Nel quadro di un orizzonte complessivo che è ancora quello cui già in precedenza avevamo fatto cenno, i punti fermi da cui prendere le mosse per favorire una soluzione non catastrofica della crisi libica sono i seguenti:
Gheddafi è ancora al potere, e la sua caduta non appare affatto prossima.
Riattualizzando la storica linea di frattura tra i due territori tra loro eterogenei e antagonistici di cui la Libia si compone, la rivolta è scoppiata e si è consolidata in Cirenaica ma sembra non possa affatto facilmente estendersi alla Tripolitania.

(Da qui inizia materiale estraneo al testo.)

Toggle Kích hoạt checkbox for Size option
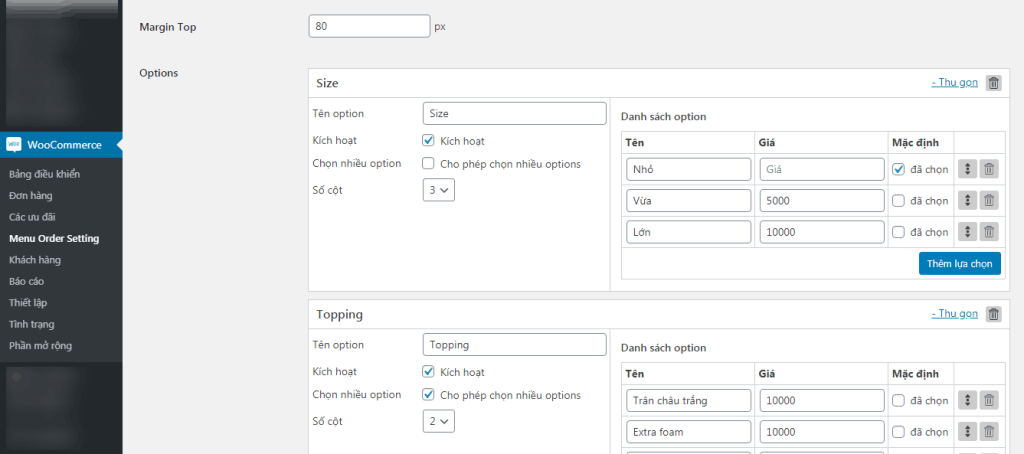coord(428,141)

A causa dei notevolissimi investimenti della Libian Investment Authority, il “fondo sovrano” della Repubblica Libica, in Italia, nel resto d’Europa e anche negli Usa sussistono nessi di reciproca dipendenza che legano la mani a tutte le parti in gioco, da Gheddafi (malgrado quel che dice) all’Occidente passando per gli insorti della Cirenaica.
Stante la difficile congiuntura economica internazionale, né i paesi grandi produttori (Libia compresa) né i paesi grandi consumatori di gas naturale e di petrolio possono permettersi a lungo i perturbamenti speculativi del mercato degli idrocarburi che la crisi libica inevitabilmente innesca.

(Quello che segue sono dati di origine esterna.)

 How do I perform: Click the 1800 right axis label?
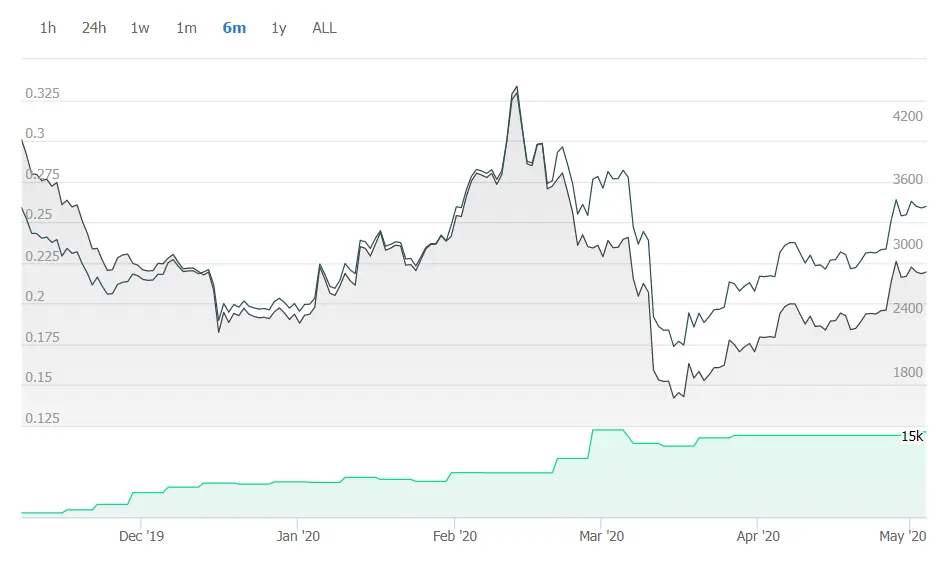(907, 373)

In questa crisi il nostro paese è il membro del G7/G8 che più di ogni altro potrebbe dare un forte e forse decisivo contributo a quella soluzione non catastrofica della crisi di cui si diceva.

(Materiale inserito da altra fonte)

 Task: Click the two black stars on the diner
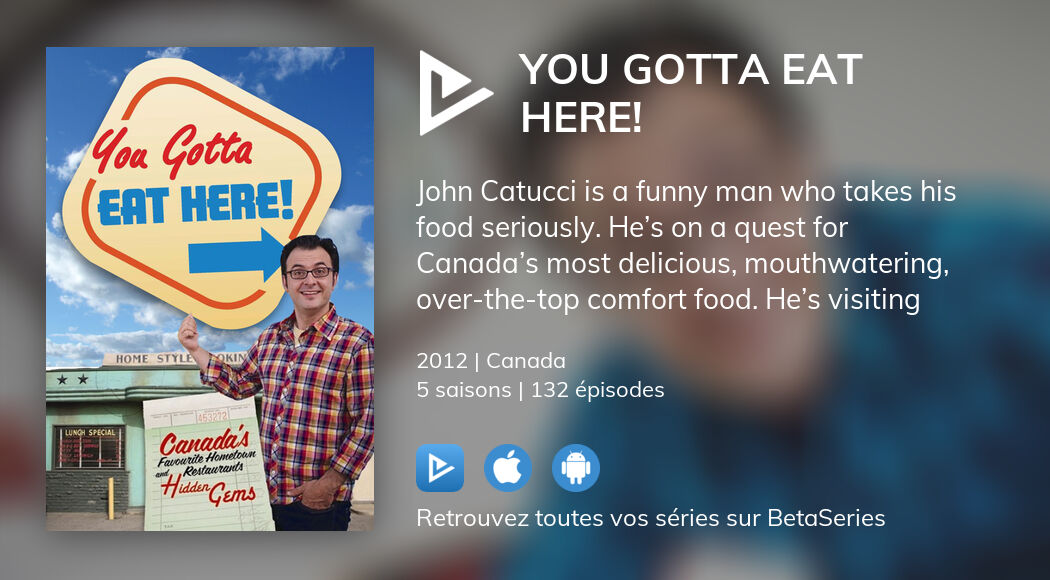pos(72,380)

Se si vuole lavorare efficacemente per la pace occorre essere nel medesimo tempo fermi e realisti, restando inteso che il realismo cui qui ci riferiamo non ha niente a che vedere con il cinismo della Realpolitik, ma attiene piuttosto alle virtù cardinali della prudenza e della temperanza. La stagione di Gheddafi volge al tramonto, ma conviene a tutti che la sua uscita di scena si ispiri al modo con cui il Cile si liberò di Pinochet senza finire in macerie, piuttosto che a quell’assalto al Palazzo d’Inverno, bello e glorioso soltanto sui manifesti commemorativi, con cui la Russia si liberò dello Zar cascando nelle mani di Lenin e subito dopo di Stalin.
In questo senso, dicevamo, l’Italia può fare molto grazie al fitto intreccio di relazioni che ha con la Libia, e più precisamente che ha sia con la Tripolitania che con la Cirenaica, non solo a livello inter-governativo ma anche e soprattutto a livello per così dire sub-governativo. Desta invece preoccupazione il fatto che al largo delle coste libiche stia incrociando un gruppo tattico della Marina degli Stati Uniti la cui forza principale consiste, se non abbiamo capito male, di una o più navi d’assalto anfibio.
A parte la forma, che si può definire quantomeno irrituale (per dirla nel modo più diplomatico possibile), il ministro Maroni ha perciò avuto del tutto ragione nella sostanza quando ieri ha invitato Washington a “darsi una calmata”. Uno sbarco a Tripoli fu nel secolo XIX la prima operazione dei Marines fuori delle Americhe, tanto che il nome dell’attuale capitale libica echeggia nelle prime strofe del loro inno. C’è da augurarsi di tutto cuore che li facciano resistere alla nostalgica tentazione di replicarlo ora.
Da un punto di vista militare sarebbe certamente un successo, ma anche l’inizio di guai senza fine. Che restino per l’amor di Dio sulle loro navi d’assalto anfibio (che sono nel medesimo tempo delle porta-elicotteri d’attacco e delle navi-darsena di mezzi da sbarco: macchine da guerra impressionanti e a loro modo affascinanti per concezione e per potenza di fuoco). Nel frattempo però occorre che l’Italia faccia la propria parte giocando organicamente tutte le carte che può giocare. Un’operazione delicata cui non giovano di certo i sermoni di Veltroni, né tanto meno le uscite di Casini e di Di Pietro, spregiudicati “apprendisti stregoni” pro domo sua dei quali in una situazione del genere davvero non ci sarebbe bisogno.